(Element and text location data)
- - - -
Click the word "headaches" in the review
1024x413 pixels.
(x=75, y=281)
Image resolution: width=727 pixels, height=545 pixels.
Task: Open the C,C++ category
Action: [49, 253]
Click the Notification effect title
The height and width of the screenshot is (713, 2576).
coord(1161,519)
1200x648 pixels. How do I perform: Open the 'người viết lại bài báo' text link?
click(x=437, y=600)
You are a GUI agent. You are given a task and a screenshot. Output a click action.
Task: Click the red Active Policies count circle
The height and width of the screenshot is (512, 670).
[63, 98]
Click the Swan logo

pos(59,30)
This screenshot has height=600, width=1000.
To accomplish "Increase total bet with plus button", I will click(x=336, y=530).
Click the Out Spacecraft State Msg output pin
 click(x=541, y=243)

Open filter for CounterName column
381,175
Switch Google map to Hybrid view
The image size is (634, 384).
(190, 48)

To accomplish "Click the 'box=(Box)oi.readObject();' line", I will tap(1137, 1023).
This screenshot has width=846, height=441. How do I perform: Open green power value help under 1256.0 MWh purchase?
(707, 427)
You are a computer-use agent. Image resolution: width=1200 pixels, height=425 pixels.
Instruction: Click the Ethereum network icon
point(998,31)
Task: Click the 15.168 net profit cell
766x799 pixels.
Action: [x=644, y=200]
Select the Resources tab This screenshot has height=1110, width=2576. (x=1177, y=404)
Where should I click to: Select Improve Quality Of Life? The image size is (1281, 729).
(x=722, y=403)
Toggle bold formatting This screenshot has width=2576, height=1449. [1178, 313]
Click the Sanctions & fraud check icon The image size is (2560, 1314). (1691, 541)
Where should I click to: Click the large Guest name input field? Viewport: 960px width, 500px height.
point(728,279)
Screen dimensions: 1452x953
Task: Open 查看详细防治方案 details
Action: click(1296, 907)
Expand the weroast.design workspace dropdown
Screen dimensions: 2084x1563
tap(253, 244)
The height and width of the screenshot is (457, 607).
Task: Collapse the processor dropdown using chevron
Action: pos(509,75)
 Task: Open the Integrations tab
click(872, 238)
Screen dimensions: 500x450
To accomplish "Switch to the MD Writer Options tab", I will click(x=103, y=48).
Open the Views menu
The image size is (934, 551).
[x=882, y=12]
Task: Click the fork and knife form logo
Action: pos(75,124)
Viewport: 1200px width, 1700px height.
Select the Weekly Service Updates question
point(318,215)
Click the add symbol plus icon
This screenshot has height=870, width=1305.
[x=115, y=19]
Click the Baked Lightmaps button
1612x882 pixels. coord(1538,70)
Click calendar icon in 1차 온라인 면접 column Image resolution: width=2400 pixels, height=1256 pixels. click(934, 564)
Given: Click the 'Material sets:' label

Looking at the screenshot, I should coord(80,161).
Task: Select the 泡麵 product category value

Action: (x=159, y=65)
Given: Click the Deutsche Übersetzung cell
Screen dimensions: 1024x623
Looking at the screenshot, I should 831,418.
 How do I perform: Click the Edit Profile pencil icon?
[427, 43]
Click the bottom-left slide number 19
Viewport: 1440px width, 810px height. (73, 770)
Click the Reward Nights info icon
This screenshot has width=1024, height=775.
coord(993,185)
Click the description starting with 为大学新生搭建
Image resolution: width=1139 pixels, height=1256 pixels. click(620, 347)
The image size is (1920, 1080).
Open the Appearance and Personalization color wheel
- - - -
### Task description
Count the lines in the listing above that contain the word "agent", with case counting. Reply with the number only.

### Written solution
2